- Born: 20 February 1978 (age 47) Lütisburg, St. Gallen, Switzerland
- Height: 167 cm (5 ft 6 in)
- Weight: 58 kg (128 lb; 9 st 2 lb)
- Position: Forward
- Shot: Left
- Played for: DSC Oberthurgau; EV Zug; ZSC Lions; SC Reinach;
- National team: Switzerland
- Playing career: 1999–2017

= Silvia Bruggmann =

Swiss ice hockey player

Silvia Bruggmann (born 20 February 1978) is a Swiss ice hockey player and former member of the Swiss national team. She competed in the women's tournament at the 2006 Winter Olympics and participated in five IIHF Women's World Championship tournaments – two in Division I and three in the Top Division.

==Playing career==
Bruggmann spent the majority of her club career in the Leistungsklasse A (LK A or LKA), which was later called the Swiss Women's Hockey League A (SWHL A; 2014–2019) and rebranded as Women's League in 2019. She won the 1999–2000 LK A Swiss Championship with DSC St. Gallen and continued with the club when it rebranded as DSC Oberthurgau in 2002.

In 2004, she left DSC Oberthurgau to join EV Zug Damen, with whom she won the 2004–05 LK A Swiss Championship and claimed a bronze medal in the 2004 IIHF European Women's Champions Cup. She remained with the team as its parent club was changed in 2007 from the Zug-based EV Zug to Küssnachter SC (KSC), based in Küssnacht am Rigi in the canton of Schwyz, and the team was renamed Küssnachter SC Damen (also known as KSC Küssnacht am Rigi Damen).

When the Küssnachter SC Damen was dissolved in 2009 due to difficulties recruiting players, Bruggmann joined the Zurich-based ZSC Lions Frauen. The team won the regular season, suffering only one loss in eighteen games, to which Bruggman contributed 21 points on fourteen goals and seven assists. Across four playoff games, she notched two assists as the Lions fell in the Swiss Championship final to Ladies Team Lugano. The 2009–10 season was the last full season she played in the LK A.
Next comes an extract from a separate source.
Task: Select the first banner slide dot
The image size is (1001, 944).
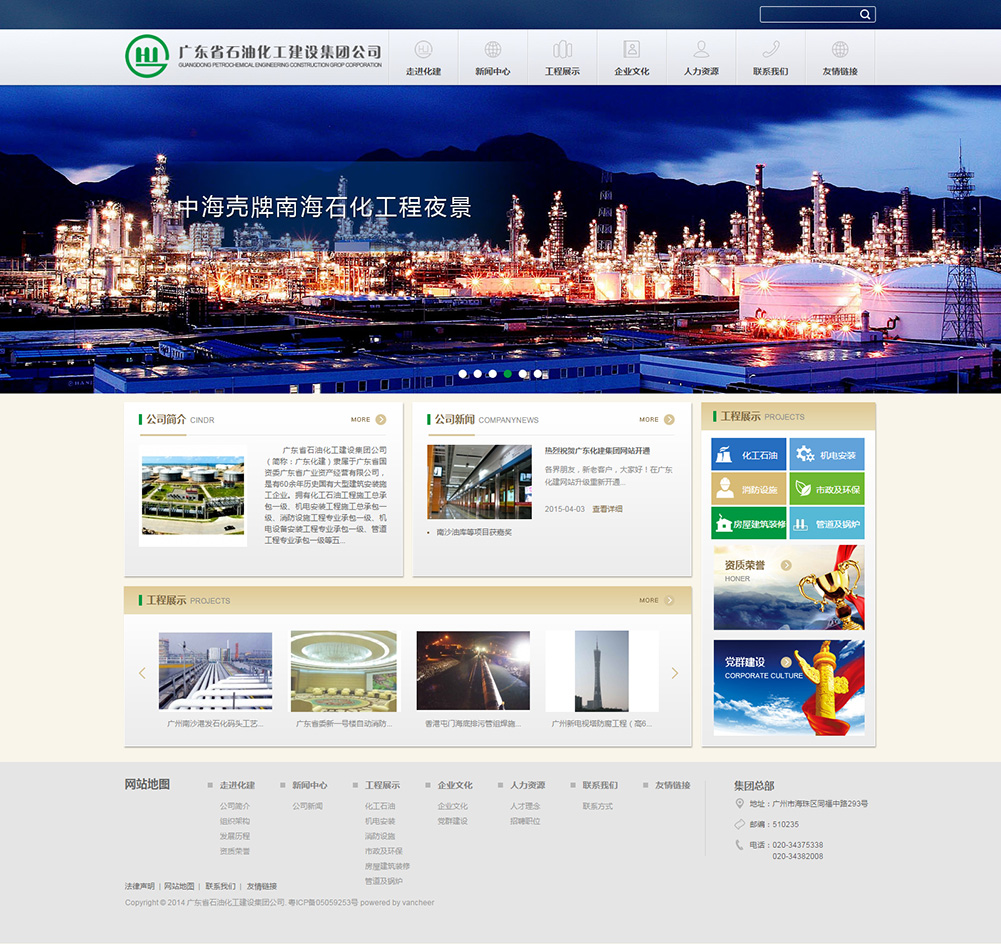Action: 463,374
After several years away from the LK A, Bruggmann played three games during the 2012–13 regular season with SC Reinach Damen.

==Personal life==
Bruggmann was born in Lütisburg, a small municipality in Wahlkreis Toggenburg of the canton St. Gallen on 20 February 1978.

As of 2024, Bruggmann plays amateur ice hockey with the representative team of EC Wil in the 1. Liga of the Regio League. She also serves as a coach with EC Wil, which is based in Wil, St. Gallen.